Here we release a multilingual video-language story dataset, M-SyMoN, which consist of 13,166 video summaries of popluar movies and TV shows in 7 languages (English, Chinese, Spanish, Portugese, French, Hindi, Russian). M-SyMoN is subitable for a varity of multilingual video story understanding tasks such as video-text retrieval, video temporal ordering, video-text alignment, etc. We release M-SyMoN for research purposes, please contact us if you would like to use the dataset of other purposes.
See our paper Multilingual Synopses of Movie Narratives: A Dataset for Story Understanding (https://arxiv.org/abs/2406.13092) for more details.

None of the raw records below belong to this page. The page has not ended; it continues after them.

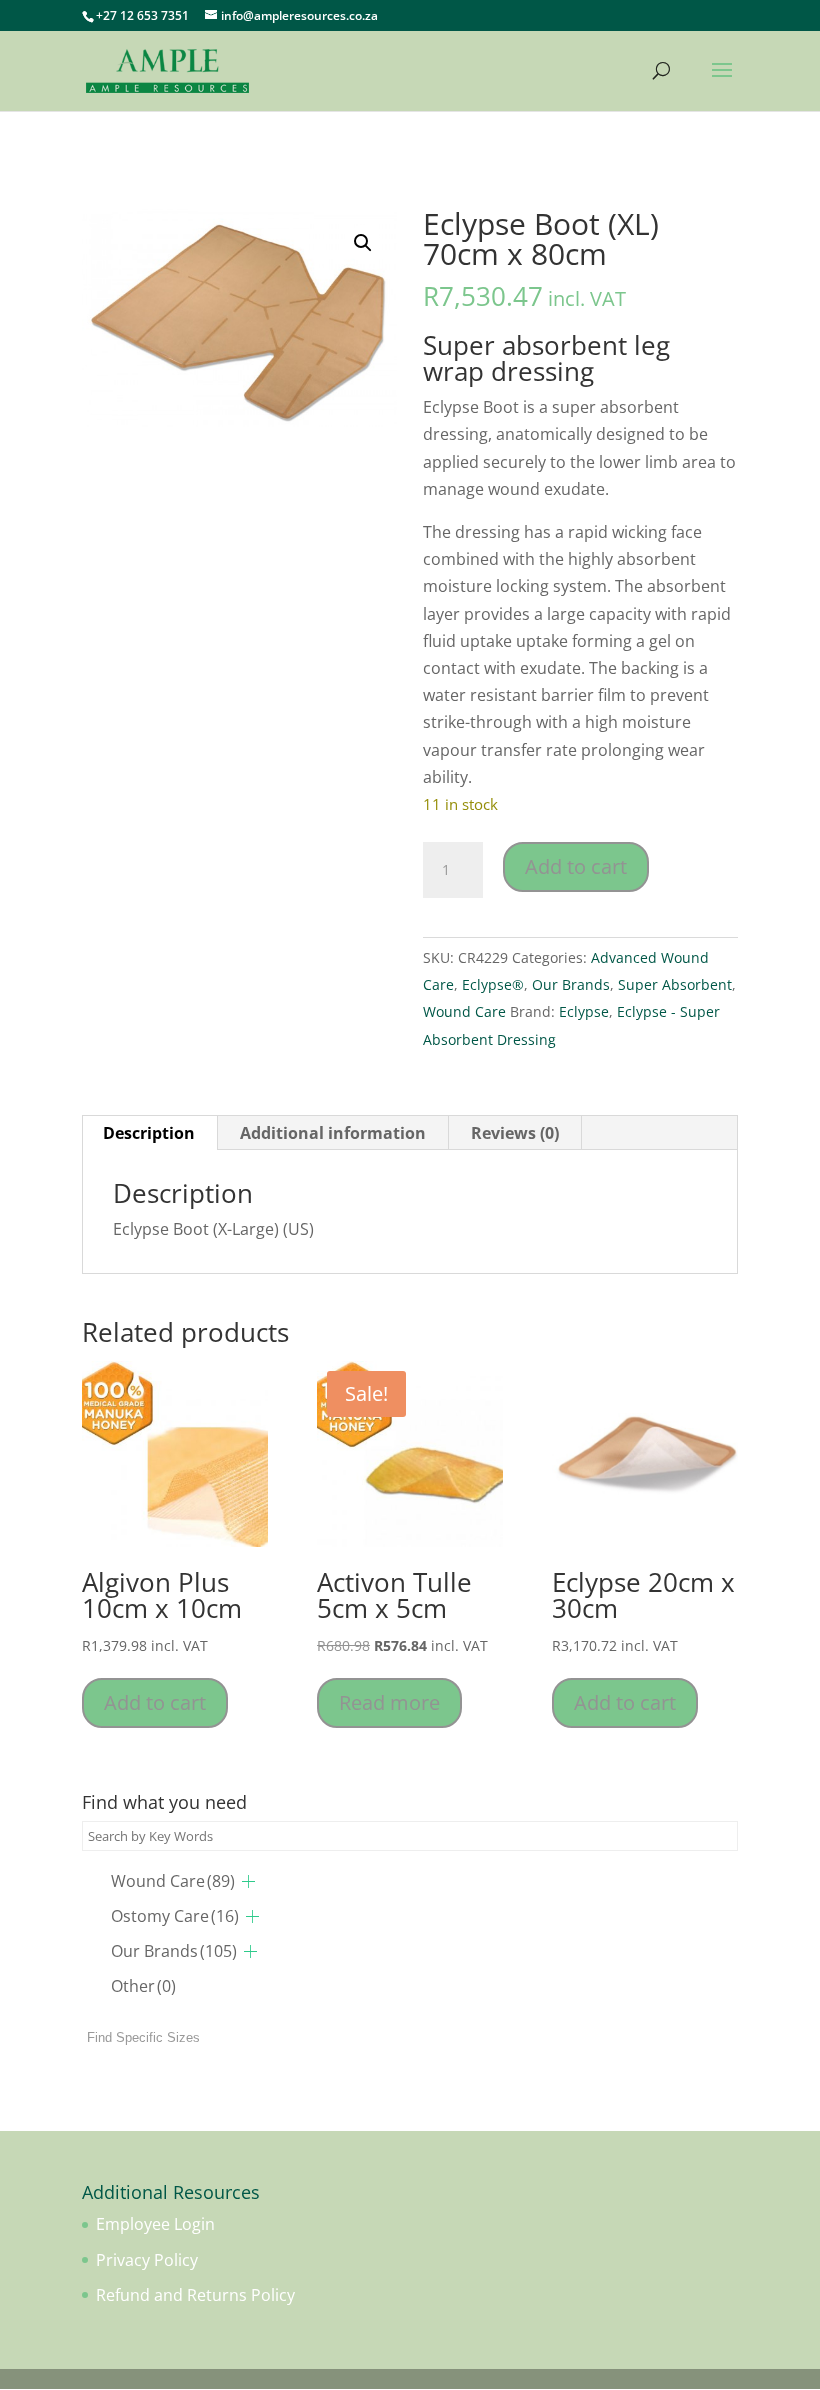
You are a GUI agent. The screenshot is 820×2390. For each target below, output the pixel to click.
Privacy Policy (147, 2260)
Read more (389, 1702)
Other (143, 1986)
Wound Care (464, 1011)
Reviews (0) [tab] (515, 1133)
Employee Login (155, 2224)
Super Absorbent (675, 984)
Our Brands (571, 984)
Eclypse (584, 1011)
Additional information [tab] (333, 1133)
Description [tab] (149, 1133)
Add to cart (576, 866)
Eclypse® (493, 984)
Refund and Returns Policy (195, 2295)
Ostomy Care (175, 1916)
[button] (363, 243)
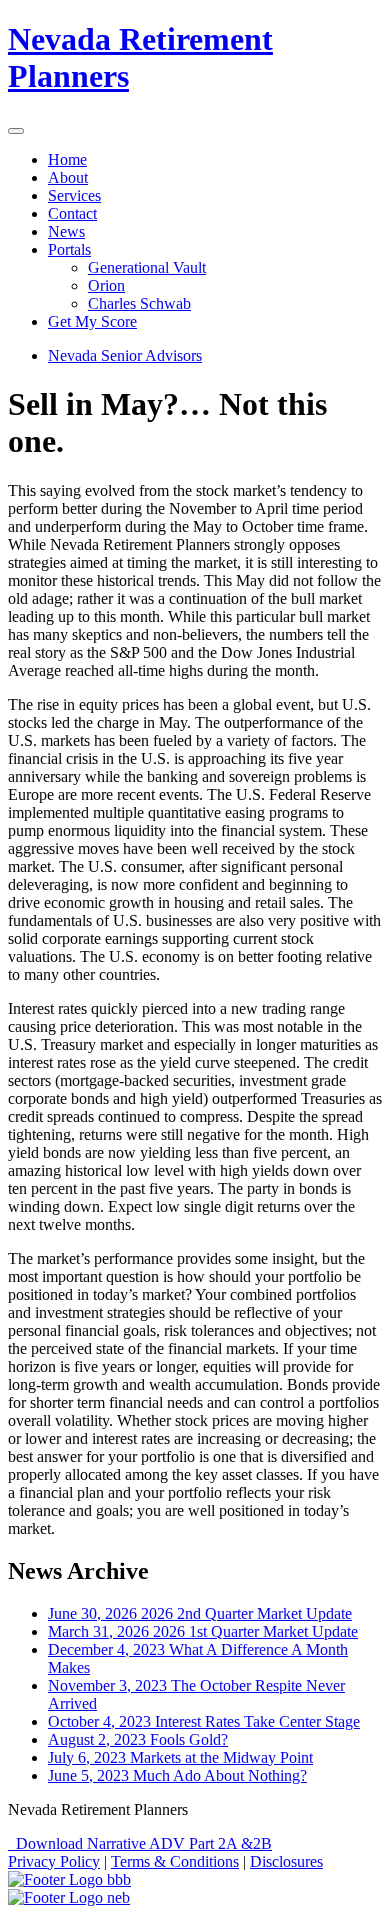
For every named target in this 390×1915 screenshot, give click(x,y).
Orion (106, 285)
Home (67, 159)
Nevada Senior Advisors (125, 355)
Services (74, 195)
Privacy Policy (54, 1861)
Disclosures (286, 1861)
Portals (69, 249)
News (66, 231)
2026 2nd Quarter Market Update (200, 1613)
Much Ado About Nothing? (177, 1775)
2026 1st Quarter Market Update (203, 1631)
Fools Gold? (138, 1739)
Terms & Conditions (175, 1861)
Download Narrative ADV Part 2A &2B (140, 1843)
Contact (72, 213)
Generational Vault (147, 267)
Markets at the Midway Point (180, 1757)
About (68, 177)
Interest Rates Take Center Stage (204, 1721)
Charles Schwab (139, 303)
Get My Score (92, 321)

This dataset contains 13,166 movie/TV-show summary videos from various Youtube channels. You can find the download instructions and annotation file explainations here:
M-SyMoN is divided into a unannotated portion without human annotations and a annotated portion with human annotated exact video-text correspondence. The unannotated portion contains 12,686 videos and the annotated portion contains 480 videos. The annotated portion is further divided into a training set, a validation set and a test set.

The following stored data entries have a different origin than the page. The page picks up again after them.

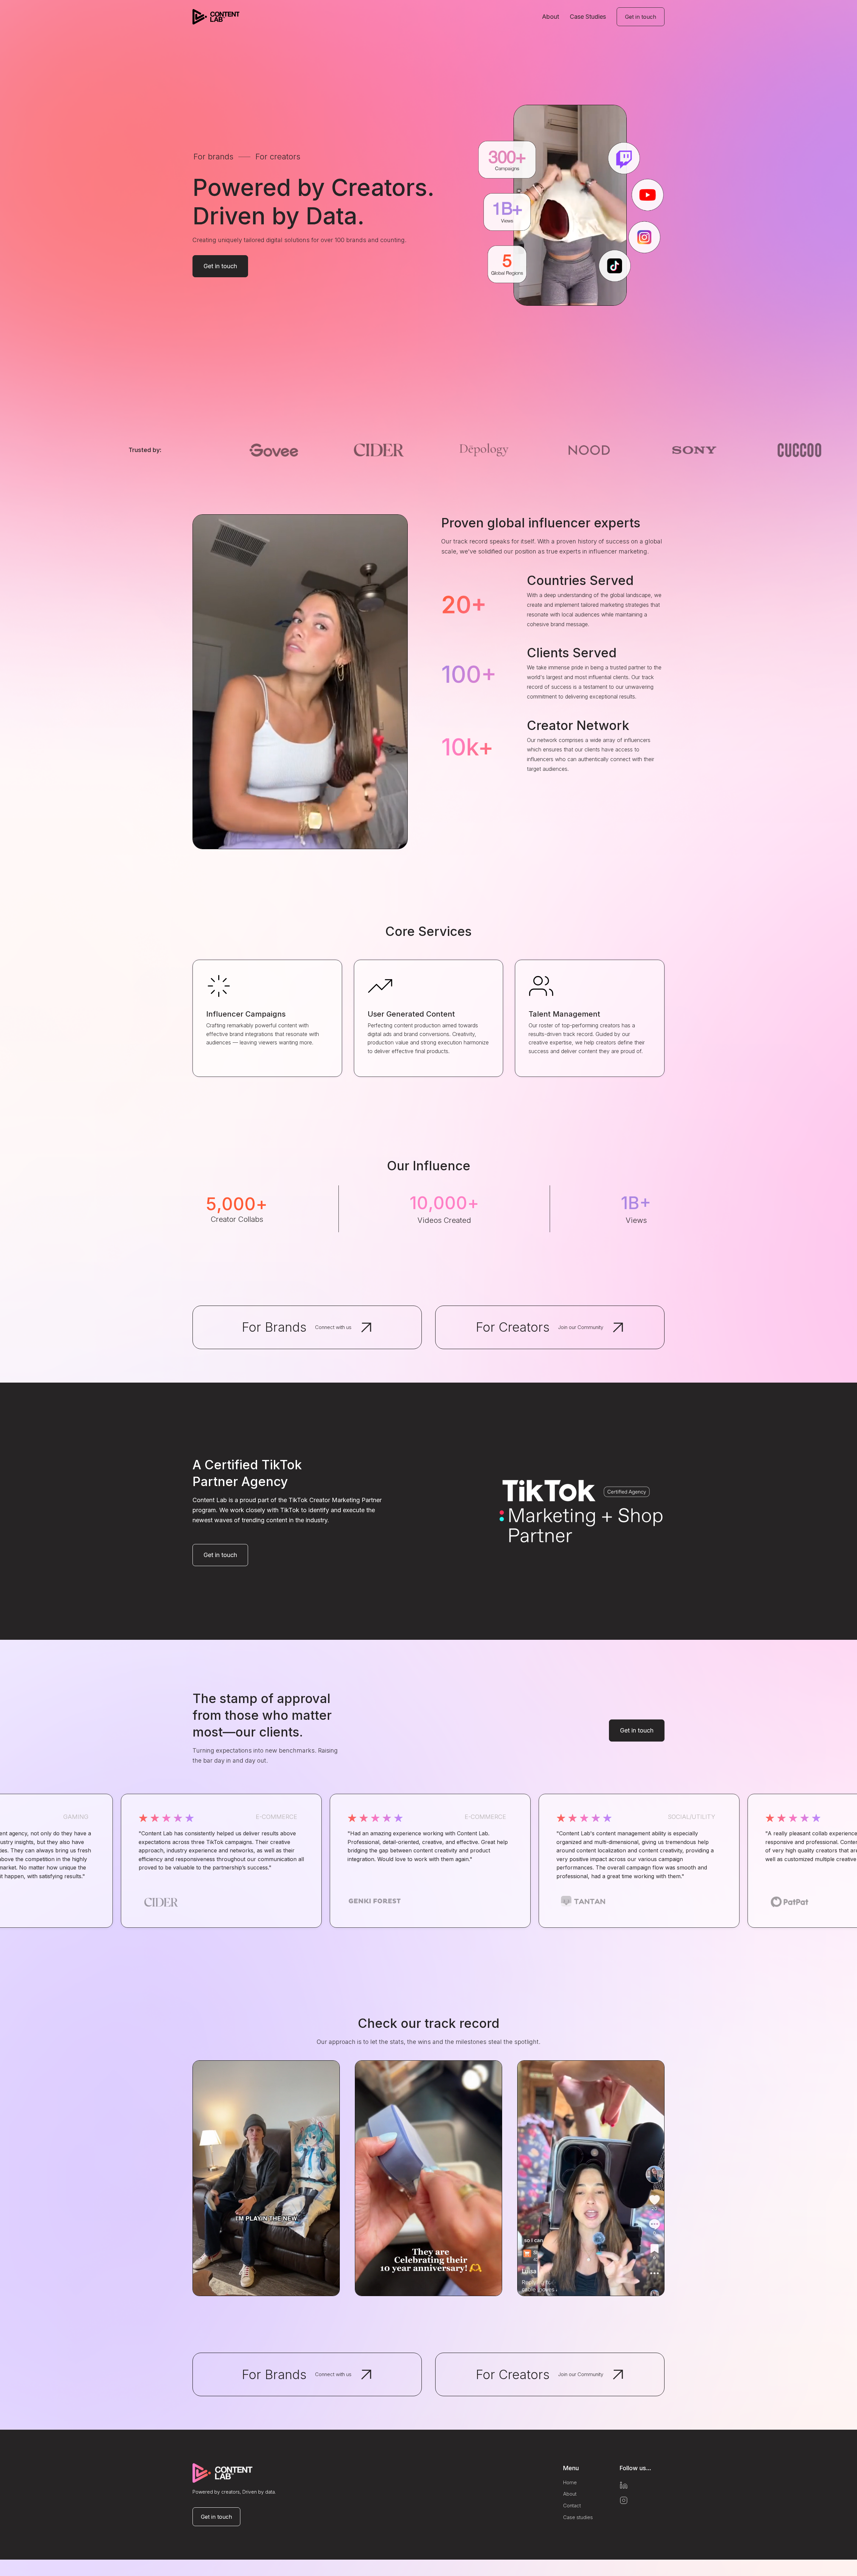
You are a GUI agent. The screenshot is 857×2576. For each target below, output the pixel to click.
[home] (215, 16)
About (550, 16)
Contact (572, 2506)
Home (570, 2483)
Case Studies (588, 16)
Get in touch (640, 16)
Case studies (578, 2517)
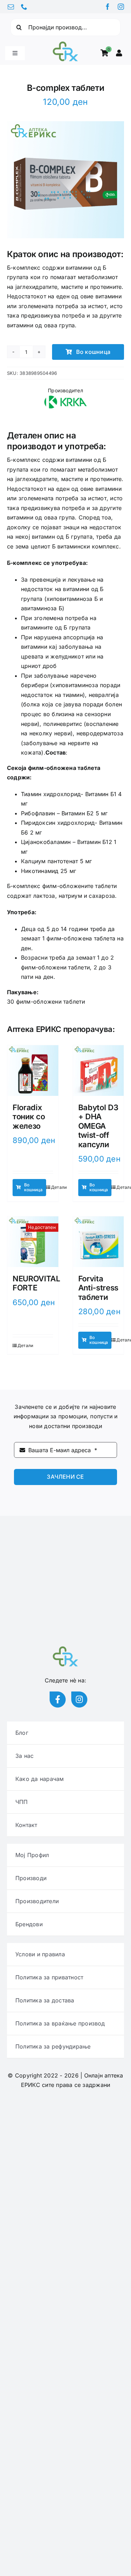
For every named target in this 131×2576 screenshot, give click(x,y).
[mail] (11, 6)
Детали (58, 1187)
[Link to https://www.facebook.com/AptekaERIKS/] (58, 1699)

The video urls for the unannotated portion of M-SyMoN is stored in: url list of unannotated videos/
The video urls for the videos annotated portion of M-SyMoN is stored in: url list of annotated videos/
Install yt-dlp (https://github.com/yt-dlp/yt-dlp) for downloading videos from Youtube
python3 -m pip install -U yt-dlp
yt-dlp -i --no-warnings -c --no-overwrites --write-description --write-auto-subs --write-sub --sub-langs [target_language].* -o [output_dir]/%(id)s.%(ext)s --batch-file path/to/url_list.txt
[output_dir] is the output directory you wish to save the videos to.
[target_language] specifies the language of the subtitles.

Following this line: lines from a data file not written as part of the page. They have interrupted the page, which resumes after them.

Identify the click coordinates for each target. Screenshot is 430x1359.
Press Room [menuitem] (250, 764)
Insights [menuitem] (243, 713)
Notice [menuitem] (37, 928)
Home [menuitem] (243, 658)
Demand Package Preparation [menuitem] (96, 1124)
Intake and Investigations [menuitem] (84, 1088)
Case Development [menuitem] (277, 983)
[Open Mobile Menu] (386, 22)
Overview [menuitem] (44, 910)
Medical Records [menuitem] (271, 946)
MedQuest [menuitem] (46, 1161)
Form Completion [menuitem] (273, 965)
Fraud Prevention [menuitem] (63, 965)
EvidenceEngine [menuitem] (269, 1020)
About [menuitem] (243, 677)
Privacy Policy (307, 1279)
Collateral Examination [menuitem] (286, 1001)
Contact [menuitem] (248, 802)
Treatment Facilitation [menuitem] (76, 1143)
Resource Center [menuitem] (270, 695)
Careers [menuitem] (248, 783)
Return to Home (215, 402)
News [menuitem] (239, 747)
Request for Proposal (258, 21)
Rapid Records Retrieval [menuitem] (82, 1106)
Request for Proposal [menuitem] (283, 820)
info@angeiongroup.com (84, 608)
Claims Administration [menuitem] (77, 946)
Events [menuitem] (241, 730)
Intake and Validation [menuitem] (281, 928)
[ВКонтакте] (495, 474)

We annotate 480 videos or 101.5 video hours with fine-grained video text correspondence. Specifically, for each caption sentences, we find the start time and end time of the video segment that matches the sentence.
The annotations and train/test/val split can be found in: annotations/
The annotations for each caption sentence contains 4 fields:
- id: a unique video id that can be used to located the video on YouTube (the last 11 characters in the YouTube video url)
- matched: 'Yes' if the sentence is grounded in the video, 'no' if the video is not located in the video.
- begin_time: the start time of the video segment that corresponds to the sentence. If the sentence is not grounded in the video, the begin_time is 0.
- end_time: the end time of the video segment that corresponds to the sentence. If the sentence is not grounded in the video, the end_time is 0.